On the other hand, when the label information is completely missing, unsupervised learning (USL) methods have been developed to extract knowledge from the data without requiring any supervision signal. Work [5] has demonstrated the potential of combining USL with supervised learning objectives for SemiSL. Within those combinations, USL is applied to pretrain a model, where such model is either finetuned or frozen during supervised training. Thus, a synergy between USL and supervision signal is missing.

Approach

In this paper, we introduce Mutual-information-based Unsupervised & Semi-supervised Concurrent LEarning (MUSCLE) which shows concurrently using a USL objective along with a SemiSL model can achieve better performance. As shown in Figure 1, an image batch is composed of a set of labeled images and a set of unlabeled images. The image batch is separately augmented by two different augmentation methods where one is a weak augmentation and another one is a strong augmentation. Two sets of predictions of the two augmented image batches are respectively generated by a feature extractor and a classifier. Then, a USL objective [5] is adopted to maximize the mutual information between the two sets of predictions.

In parallel with the USL branch, as shown in Figure 1, the labeled portion of the image batch is additionally augmented and a set of predictions is generated by using the same feature extractor and classifier as used in the USL branch. Then, a supervised objective (e.g., cross-entropy loss) is applied to minimize the disagreement between the predictions and the ground truths. Furthermore, since the orientation of MUSCLE is orthogonal to the orientation of either consistency loss or pseudo labeling, approaches from both of them can be naturally merged into the training scheme of MUSCLE.

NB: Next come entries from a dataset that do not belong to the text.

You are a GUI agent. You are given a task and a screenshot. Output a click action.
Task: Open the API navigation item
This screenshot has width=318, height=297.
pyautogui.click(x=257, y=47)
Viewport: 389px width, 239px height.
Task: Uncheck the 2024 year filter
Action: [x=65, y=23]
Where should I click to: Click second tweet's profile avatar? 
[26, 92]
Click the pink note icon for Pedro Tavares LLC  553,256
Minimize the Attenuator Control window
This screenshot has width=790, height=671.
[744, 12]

Figure 1: The training structure of MUSCLE

Experimental Results

We evaluated the performance of MUSCLE on three benchmark datasets: CIFAR10, CIFAR100, and Mini-Imagenet. In addition to applying MUSCLE alone, we also conducted experiments that combined MUSCLE with other state-of-the-art (SOTA) approaches. We selected the Mean-Teacher model [1] and the label propagation [4] model for consistency loss and pseudo labeling respectively. The results are shown in Table 1, Table 2, and  Table 3. Compared with baselines, models with MUSCLE consistently achieve better performance on all three benchmarks and all setups. Furthermore, it is also noticeable that as the number of labeled data decreases, the advantage of MUSCLE is better revealed.

We also evaluated the behavior of MUSCLE when combining it with FixMatch [6]. Although we were unable to incorporate FixMatch with the full training setup due to lack of sufficient computation resources, we tried two sets of hyper-parameters and trained the FixMatch model with and without MUSCLE. As demonstrated in Table 4 and Table 5, MUSCLE has the potential to benefit the training of FixMatch. 

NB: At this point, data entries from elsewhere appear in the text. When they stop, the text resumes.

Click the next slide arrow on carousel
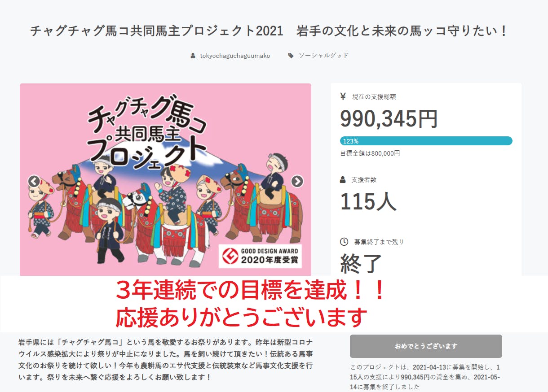 coord(297,181)
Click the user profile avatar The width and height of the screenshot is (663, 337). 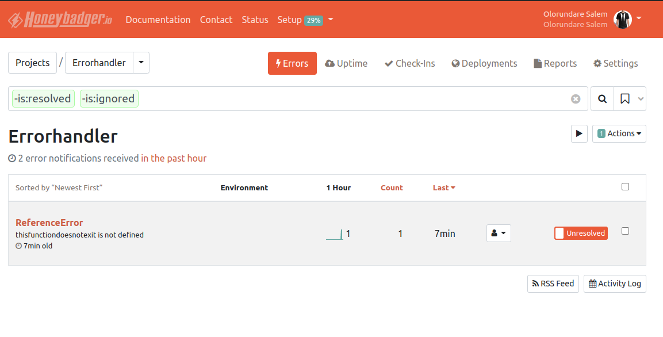tap(622, 20)
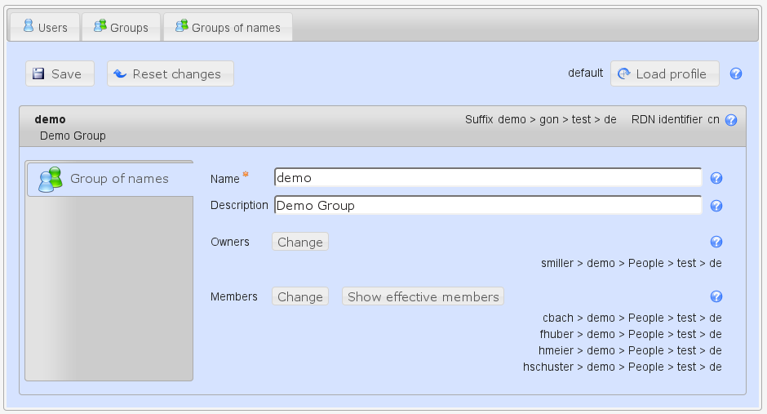
Task: Click the Group of names module icon
Action: 51,179
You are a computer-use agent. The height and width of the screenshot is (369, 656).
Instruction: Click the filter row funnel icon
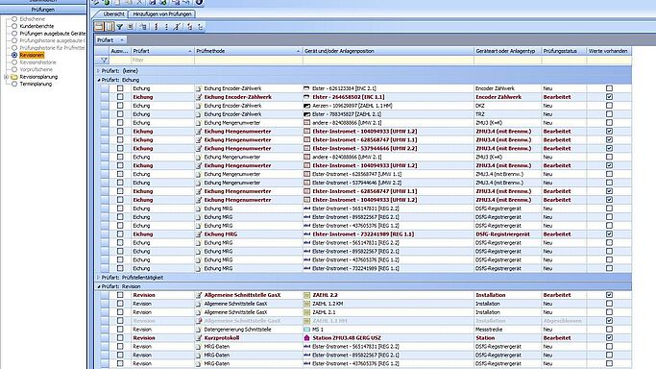(104, 61)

[1]: Antti Tarvainen and Harri Valpola. Mean teachers are better role models: Weight-averaged consistency targets improve semi-supervised deep learning results. NeurIPS, 2017.

[2]: Samuli Laine and Timo Aila. Temporal ensembling for semi-supervised learning. ICLR, 2017.

[3]: Dong-Hyun Lee. Pseudo-label : The simple and efficient semi-supervised learning method for deep neural networks. ICML 2013 Workshop : Challenges in Representation Learning (WREPL), 2013.

[4]: Ahmet Iscen, Giorgos Tolias, Yannis Avrithis, and Ondrej Chum. Label propagation for deep semi-supervised learning. CVPR, 2019.

[5]: Xu Ji, Joao F Henriques, and Andrea Vedaldi. Invariant  information clustering for unsupervised image classification and segmentation. ICCV, 2019.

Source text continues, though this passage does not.